Кораблекрушение – это сразу падение и поглощение, неопределенность и шаткость. Все эти мотивы разбросаны в текстах Барта. Фрагмент книги «Ролан Барт о Ролане Барте», озаглавленный «Детское воспоминание», содержит историю падения на дно ямы. Это произошло в Марраке, в районе его детства в Байонне. Дети играли на стройке… «В глинистой земле были вырыты большие ямы под фундаменты, и вот однажды мы играли в одной из таких ям, все ребята вылезли наверх – а я не смог; стоя на поверхности земли, они сверху смеялись надо мной: пропал! одинок! под чужими взглядами! отвержен! (отверженность – значит быть не вовне, а одному в яме, взаперти под открытым небом)». Открытая большая яма могла бы быть могилой его отца. Так, взрослый вспоминает, как ребенком постоянно разыгрывал сцену кораблекрушения, в соответствии с разной драматургией. Но мать рядом, и ее присутствие смягчает кошмар катастрофы: «…и вдруг вижу – прибегает моя мать, она вытащила меня и унесла прочь от ребят, наперекор им»[98]. Отсюда происходят два основных страха: страх неопределенности и страх исключения. От неопределенности недалеко до слабости, но неопределенность проявляет некоторую настойчивость. Она существует в некоторых словах и в сопровождении языка, в котором идет процесс разложения, а не разрушения. «При разложении я готов сопровождать это разложение, сам постепенно разлагаться; я отхожу чуть в сторону, зацепляюсь и тяну за собой»[99]. Таким образом кораблекрушение обнаруживается в письме, в конкретной практике языка. Это расшатывание структур, оппозиций, между которыми не надо выбирать.

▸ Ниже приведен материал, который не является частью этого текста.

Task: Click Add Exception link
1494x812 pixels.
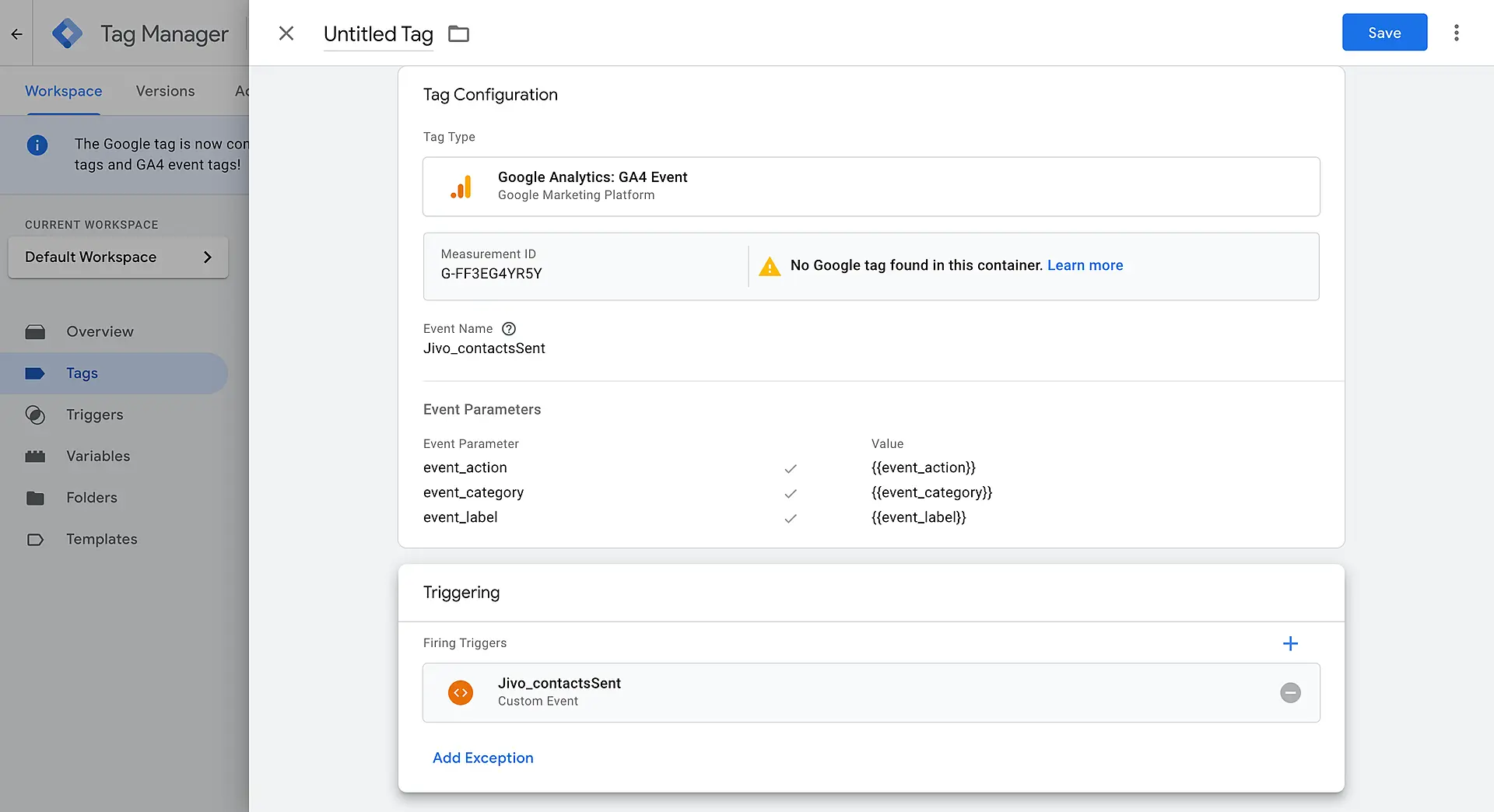Action: click(x=482, y=758)
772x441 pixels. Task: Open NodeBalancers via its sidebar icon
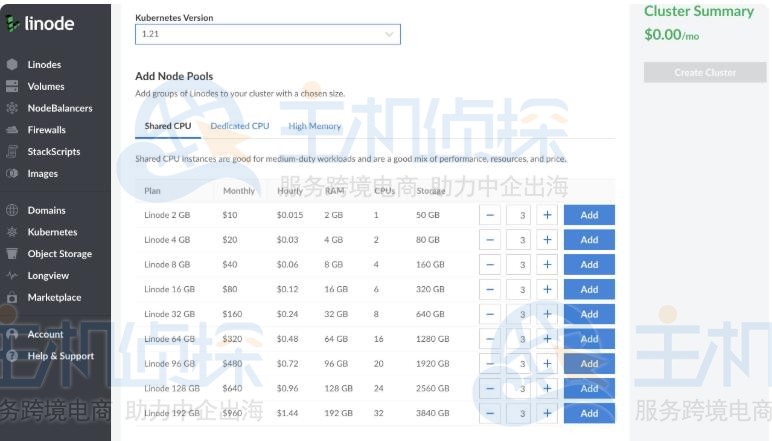[12, 108]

Он также дорожит чувством отделенности, исключенности из кода, чувством человека, «которого все время ставят на место свидетеля, а дискурс свидетеля, как известно, может подчиняться только кодам отделенности – либо повествовательному, либо объяснительному, либо критическому, либо ироническому; но ни в коем случае не лирическому, однородному с тем пафосом, вне которого ему приходится искать себе место»[100]. Кораблекрушение – еще одно название отлученности; оно лишает вас автохтонности и связи с почвой. Оно остается угрозой в повседневных ситуациях и в пустотах языка, поскольку ставит субъекта в постоянную позицию детерриториализации, которую он мог и не выбирать намеренно. Чтобы противостоять этой глубинной неустойчивости, Барт предлагает аллегорию корабля «Арго». «Арго» – это анти-«Монтень», противоположность отцовскому кораблю: «Арго» постоянный, заместимый, непотопляемый.

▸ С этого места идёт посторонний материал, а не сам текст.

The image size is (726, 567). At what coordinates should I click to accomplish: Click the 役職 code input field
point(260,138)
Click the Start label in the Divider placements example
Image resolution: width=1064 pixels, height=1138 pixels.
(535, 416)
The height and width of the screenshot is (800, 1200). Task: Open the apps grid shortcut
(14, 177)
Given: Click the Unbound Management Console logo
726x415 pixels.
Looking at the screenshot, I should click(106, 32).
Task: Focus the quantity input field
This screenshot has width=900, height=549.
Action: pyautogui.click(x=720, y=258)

«Часто возникает образ корабля „Арго“ (белого и сверкающего), в котором аргонавты одну за другой заменяли все части, так что в итоге у них получился совершенно новый корабль, который не требовалось ни переименовывать, ни менять его форму». Этот корабль противоречит привычной генеалогии, потому что происходит сам из себя. Он – продукт «двух скромных деяний (которые не могут быть схвачены никакой мистикой создания): замещения (одна деталь заменяет другую, как в парадигме) и номинации (имя никоим образом не связано со стабильностью деталей): сила объединить внутри одного имени, ничего не оставляя от оригинала: „Арго“ – это такой объект, чья причина – только в его имени, а идентичность – только в его форме»[101]. Ставший в какой-то момент метафорой самой книги, в которой можно мало-помалу заменить все фрагменты[102], этот корабль – колыбель контр-истории. Имя остается, даже если оригинал развеялся по ветру. Он не может затонуть, потому что всегда новый. Инверсию знаков отсутствия лучше не выразить. Этот корабль – еще и колыбель контргенеалогии, поскольку определяет само бытие гения, который сам себе исток.

вернуться

98

Ролан Барт о Ролане Барте, с. 138.

вернуться

99

Там же, с. 74.

вернуться

100

Там же, с. 99.

вернуться

101

Там же, с. 55.

вернуться

102

См. там же, с. 177.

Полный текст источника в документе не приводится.